Standardizing hospital care policies across institutions for infants diagnosed with drug withdrawal symptoms at birth reduces their length of treatment and hospitalization, according to new research led by Vermont Oxford Network, Vanderbilt and the University of Michigan Health System.
Neonatal abstinence syndrome (NAS) is a drug withdrawal syndrome experienced by infants exposed to opioids, or narcotic drugs like oxycodone, while in utero. NAS has been linked to both illicit drug use as well as prescription opioids — narcotic pain relievers such as hydrocodone — by pregnant women. Infants born with NAS are more likely to have respiratory complications, feeding difficulty, low birthweights and extended hospital stays.
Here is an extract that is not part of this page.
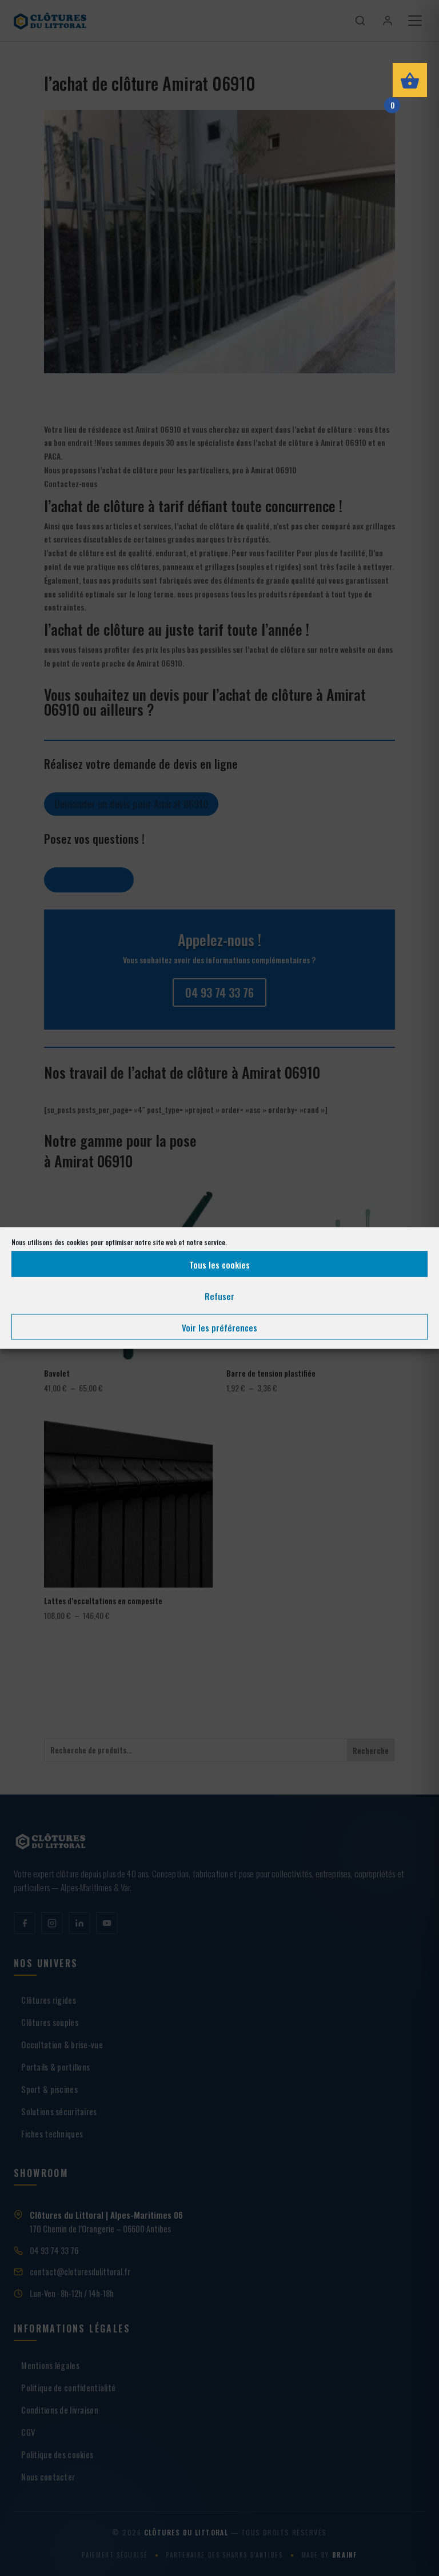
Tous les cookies (219, 1264)
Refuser (219, 1295)
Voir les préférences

Over the last decade, the number of prescriptions written for opioids grew substantially. According to the Centers for Disease Control and Prevention, in 2012, an estimated 259 million prescriptions were written in the United States, enough for every American adult to have one bottle of pills. As more Americans used opioids, complications such as adult overdose deaths and NAS increased. Vanderbilt and University of Michigan research previously found that the number of infants diagnosed with NAS grew nearly fivefold from 2000 to 2012.
Vermont Oxford Network, Vanderbilt and the University of Michigan published their most recent findings April 15 in the journal Pediatrics, looking at the impact of standardizing care for infants born with NAS.
“The rapid rise in the numbers of infants with NAS nationwide caught many hospitals off guard. Initially, we found that less than half of participating hospitals had policies to standardize care for affected infants,” said lead author Stephen Patrick, M.D., MPH, M.S., assistant professor of Pediatrics and Health Policy in the Division of Neonatology at Monroe Carell Jr. Children’s Hospital at Vanderbilt. “Teams from 199 hospitals worked for more than two years to apply evidence-based and family-centered potentially better practices in their hospitals. Their hard work resulted in improvements in outcomes for this vulnerable population.”
The data from the 199 participating centers, located in the United States, Canada and the United Kingdom, revealed that following a standardized protocol led to an overall reduction of one day in median length of treatment — from 17 to 16 days — and length of hospitalization was reduced by two days — from 21 to 19 days.
“This study demonstrates how neonatal care centers can work together as a virtual community of practice, sharing clinical environment challenges and solutions to positively affect shared outcomes,” said Robert Schumacher, M.D., co-author and professor of Pediatrics in the Division of Neonatal-Perinatal Medicine at C.S. Mott Children’s Hospital at the University of Michigan.
Prompted by the alarming epidemic, the American Academy of Pediatrics released a policy statement in 2012 calling for standardizing care for infants with NAS. That same year, Vermont Oxford Network, a non-profit dedicated to improving the quality and safety of medical care for infants and their families, launched the multi-center quality improvement collaborative focused on rapid-cycle adoption of these important practice guidelines.
An NAS toolkit, written by Schumacher and Patrick, served as a blueprint to guide centers through the process, which included developing and implementing a standard process for identification, evaluation, treatment and discharge of infants with NAS, as well as measuring and reporting rates of NAS and drug exposure. Data was collected from each center from 2012 to 2014. During that period 199 centers audited 3,458 infants with NAS.
Along with implementing evidence-based potentially better practices at the 199 participating institutions, the collaborative supported participants with interactive webinars, real-time feedback of outcomes and sharing of improvement practices through electronic forums.
“Many of the hospitals implemented simple and inexpensive strategies, such as swaddling, soothing, skin-to-skin contact with mothers and breastfeeding to prevent escalation of withdrawal symptoms in the first few days after birth. This translated into decreased use of additional narcotics and sedatives to control withdrawal symptoms, and avoided the need for costly admission to a newborn intensive care unit,” said Madge Buus-Frank, DNP, executive vice president and director of Quality Improvement and Education at Vermont Oxford Network.
The evidence of better outcomes, the study authors conclude, reinforces the need to continue to standardize the care provided to infants with NAS and to explore ways to make care more efficient and family centered.
Funding for the study was provided through grant awards from National Institutes of Health through the National Center for Advancing Translational Sciences (KL2TR000446) and the National Institute on Drug Abuse (K23DA038720).